§ WHAT YOU HAVE TO DO
All of the data needs to be repeated exactly.

§ DATA EXTRACTS
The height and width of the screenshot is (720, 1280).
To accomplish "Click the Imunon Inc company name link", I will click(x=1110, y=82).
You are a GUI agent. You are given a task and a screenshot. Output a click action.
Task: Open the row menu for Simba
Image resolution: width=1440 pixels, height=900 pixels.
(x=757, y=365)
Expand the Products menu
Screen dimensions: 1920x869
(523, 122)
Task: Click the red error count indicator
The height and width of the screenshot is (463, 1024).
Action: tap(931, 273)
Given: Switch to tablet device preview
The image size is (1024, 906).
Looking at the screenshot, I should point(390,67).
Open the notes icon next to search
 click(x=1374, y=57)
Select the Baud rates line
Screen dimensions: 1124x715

§ RESPONSE BELOW
The height and width of the screenshot is (720, 1280).
To accomplish "Click the Imunon Inc company name link", I will click(x=1110, y=82).
You are a GUI agent. You are given a task and a screenshot. Output a click action.
Task: Open the row menu for Simba
Image resolution: width=1440 pixels, height=900 pixels.
(x=757, y=365)
Expand the Products menu
Screen dimensions: 1920x869
(523, 122)
Task: Click the red error count indicator
The height and width of the screenshot is (463, 1024).
Action: tap(931, 273)
Given: Switch to tablet device preview
The image size is (1024, 906).
Looking at the screenshot, I should point(390,67).
Open the notes icon next to search
 click(x=1374, y=57)
Select the Baud rates line
Screen dimensions: 1124x715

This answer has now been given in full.